_Prompt_:
Copy word for word the lines from the one containing "Open the font" through the one containing "click(493, 392)", including both of those lines.

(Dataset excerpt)
──────────

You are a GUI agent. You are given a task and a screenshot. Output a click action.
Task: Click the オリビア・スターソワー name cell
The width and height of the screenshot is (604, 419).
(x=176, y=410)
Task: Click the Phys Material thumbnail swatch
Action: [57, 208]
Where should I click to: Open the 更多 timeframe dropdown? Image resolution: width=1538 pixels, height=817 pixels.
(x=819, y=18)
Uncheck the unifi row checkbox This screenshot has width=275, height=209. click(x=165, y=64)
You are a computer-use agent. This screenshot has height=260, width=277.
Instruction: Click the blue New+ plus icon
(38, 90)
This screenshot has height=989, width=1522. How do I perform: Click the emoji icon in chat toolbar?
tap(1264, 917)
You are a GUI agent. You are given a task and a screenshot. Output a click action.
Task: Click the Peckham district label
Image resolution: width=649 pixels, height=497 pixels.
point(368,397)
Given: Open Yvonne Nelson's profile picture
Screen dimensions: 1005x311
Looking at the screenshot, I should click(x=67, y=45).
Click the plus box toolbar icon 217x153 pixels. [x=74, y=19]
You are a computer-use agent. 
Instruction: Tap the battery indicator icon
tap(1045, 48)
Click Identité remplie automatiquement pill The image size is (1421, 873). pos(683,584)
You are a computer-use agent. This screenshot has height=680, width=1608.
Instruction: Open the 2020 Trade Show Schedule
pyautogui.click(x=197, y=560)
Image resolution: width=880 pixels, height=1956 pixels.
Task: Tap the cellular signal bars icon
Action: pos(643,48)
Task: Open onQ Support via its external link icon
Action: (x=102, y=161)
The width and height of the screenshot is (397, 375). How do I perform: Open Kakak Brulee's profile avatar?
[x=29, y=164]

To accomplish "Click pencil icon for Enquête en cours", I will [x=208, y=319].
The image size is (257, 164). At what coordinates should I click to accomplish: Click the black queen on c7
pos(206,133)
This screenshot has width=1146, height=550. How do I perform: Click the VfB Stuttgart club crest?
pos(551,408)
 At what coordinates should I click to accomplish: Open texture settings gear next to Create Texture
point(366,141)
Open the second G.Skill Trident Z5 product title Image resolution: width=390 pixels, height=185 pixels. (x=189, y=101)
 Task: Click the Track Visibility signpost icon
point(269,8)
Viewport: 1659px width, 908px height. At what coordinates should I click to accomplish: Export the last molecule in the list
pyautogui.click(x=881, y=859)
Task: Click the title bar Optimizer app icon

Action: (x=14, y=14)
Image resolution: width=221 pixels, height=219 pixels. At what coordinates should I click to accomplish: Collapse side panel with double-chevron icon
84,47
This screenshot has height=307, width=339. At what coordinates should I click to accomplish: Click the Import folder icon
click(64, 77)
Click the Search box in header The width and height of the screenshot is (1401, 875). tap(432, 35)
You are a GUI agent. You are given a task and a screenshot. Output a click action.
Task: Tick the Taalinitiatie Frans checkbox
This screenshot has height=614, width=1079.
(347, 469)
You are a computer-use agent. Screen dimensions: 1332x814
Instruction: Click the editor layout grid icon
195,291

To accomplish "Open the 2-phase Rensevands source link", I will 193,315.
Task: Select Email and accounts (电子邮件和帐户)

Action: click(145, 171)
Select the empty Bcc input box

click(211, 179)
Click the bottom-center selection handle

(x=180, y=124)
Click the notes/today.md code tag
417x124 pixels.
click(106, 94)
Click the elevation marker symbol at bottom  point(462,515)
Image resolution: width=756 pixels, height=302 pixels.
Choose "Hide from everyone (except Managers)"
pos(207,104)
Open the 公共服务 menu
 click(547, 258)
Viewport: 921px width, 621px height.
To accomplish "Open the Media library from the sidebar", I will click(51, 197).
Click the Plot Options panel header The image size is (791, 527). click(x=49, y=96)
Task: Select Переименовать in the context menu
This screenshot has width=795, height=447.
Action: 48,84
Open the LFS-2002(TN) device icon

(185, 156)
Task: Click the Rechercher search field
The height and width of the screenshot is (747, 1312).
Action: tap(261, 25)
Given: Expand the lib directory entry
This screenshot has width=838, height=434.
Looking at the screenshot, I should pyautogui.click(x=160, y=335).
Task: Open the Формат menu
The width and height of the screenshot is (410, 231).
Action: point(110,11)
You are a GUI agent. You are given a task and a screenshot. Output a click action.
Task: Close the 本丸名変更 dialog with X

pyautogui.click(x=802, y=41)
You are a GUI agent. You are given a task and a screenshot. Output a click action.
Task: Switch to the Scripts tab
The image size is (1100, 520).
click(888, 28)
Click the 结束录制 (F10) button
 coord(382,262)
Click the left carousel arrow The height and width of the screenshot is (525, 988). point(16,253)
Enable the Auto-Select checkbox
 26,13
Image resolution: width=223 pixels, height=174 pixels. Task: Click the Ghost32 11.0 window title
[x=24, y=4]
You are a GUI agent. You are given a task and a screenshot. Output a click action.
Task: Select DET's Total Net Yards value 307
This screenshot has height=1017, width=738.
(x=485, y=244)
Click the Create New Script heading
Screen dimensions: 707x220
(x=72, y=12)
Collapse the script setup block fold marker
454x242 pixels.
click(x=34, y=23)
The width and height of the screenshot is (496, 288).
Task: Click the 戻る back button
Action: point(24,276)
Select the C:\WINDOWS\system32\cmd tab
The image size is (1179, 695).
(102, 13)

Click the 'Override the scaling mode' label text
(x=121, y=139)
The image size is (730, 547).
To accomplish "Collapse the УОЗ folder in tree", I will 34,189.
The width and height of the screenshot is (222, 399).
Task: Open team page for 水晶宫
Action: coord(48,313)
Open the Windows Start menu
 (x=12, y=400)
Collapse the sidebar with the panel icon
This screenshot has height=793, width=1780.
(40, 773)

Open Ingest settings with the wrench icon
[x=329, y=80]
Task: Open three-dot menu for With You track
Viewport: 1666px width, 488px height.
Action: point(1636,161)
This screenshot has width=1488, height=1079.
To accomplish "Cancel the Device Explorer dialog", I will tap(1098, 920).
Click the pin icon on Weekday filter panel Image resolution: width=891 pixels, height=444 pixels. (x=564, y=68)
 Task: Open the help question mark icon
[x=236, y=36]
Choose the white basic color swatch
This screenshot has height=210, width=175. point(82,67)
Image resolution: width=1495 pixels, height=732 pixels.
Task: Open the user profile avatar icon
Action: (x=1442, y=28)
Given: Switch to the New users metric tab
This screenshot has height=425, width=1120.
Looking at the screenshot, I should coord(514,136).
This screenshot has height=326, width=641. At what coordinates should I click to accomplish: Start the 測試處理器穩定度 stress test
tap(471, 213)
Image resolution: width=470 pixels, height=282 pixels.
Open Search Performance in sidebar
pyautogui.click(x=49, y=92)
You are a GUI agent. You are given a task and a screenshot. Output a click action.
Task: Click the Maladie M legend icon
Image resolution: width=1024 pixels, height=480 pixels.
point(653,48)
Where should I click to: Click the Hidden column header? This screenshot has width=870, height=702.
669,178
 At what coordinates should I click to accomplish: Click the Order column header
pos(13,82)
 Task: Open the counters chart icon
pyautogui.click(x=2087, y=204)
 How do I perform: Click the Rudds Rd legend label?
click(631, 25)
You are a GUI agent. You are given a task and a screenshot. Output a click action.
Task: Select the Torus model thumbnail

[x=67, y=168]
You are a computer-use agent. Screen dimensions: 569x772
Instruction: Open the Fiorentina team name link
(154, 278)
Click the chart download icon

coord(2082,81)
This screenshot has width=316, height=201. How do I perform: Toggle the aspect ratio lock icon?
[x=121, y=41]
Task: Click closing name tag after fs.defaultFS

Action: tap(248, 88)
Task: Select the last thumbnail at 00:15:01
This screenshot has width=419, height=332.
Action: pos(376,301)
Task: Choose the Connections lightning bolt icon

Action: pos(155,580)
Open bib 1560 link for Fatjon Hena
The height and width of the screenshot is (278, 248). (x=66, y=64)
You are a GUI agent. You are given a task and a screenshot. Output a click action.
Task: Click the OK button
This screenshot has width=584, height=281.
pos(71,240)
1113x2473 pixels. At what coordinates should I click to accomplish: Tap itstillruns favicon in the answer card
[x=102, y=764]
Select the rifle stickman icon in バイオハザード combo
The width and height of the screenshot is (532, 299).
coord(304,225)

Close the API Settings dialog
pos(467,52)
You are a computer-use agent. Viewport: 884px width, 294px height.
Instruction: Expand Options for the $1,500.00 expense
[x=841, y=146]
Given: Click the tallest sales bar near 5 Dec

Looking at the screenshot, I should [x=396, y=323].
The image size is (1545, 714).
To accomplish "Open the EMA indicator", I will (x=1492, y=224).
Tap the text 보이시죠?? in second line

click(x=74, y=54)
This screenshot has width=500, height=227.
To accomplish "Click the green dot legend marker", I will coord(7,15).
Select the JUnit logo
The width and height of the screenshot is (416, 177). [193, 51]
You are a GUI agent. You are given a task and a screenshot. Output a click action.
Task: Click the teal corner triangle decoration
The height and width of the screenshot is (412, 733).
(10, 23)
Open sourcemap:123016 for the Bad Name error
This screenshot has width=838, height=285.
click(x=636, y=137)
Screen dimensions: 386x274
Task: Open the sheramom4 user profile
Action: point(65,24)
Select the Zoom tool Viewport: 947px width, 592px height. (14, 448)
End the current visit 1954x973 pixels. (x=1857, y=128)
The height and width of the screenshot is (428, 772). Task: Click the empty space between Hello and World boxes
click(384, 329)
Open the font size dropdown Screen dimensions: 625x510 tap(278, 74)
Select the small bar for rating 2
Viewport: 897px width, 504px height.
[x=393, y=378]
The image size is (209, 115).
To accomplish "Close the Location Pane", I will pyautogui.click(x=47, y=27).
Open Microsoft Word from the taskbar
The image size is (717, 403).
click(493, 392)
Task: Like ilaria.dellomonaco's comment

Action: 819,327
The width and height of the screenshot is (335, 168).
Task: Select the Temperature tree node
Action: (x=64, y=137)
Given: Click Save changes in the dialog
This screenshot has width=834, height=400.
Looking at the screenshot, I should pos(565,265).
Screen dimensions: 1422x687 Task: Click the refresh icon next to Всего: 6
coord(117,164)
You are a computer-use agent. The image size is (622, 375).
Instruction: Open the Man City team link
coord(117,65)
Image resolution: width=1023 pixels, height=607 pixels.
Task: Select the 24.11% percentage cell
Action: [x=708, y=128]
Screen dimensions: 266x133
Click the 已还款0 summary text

──────────

_Completed exercise_:
Open the font size dropdown Screen dimensions: 625x510 tap(278, 74)
Select the small bar for rating 2
Viewport: 897px width, 504px height.
[x=393, y=378]
The image size is (209, 115).
To accomplish "Close the Location Pane", I will pyautogui.click(x=47, y=27).
Open Microsoft Word from the taskbar
The image size is (717, 403).
click(493, 392)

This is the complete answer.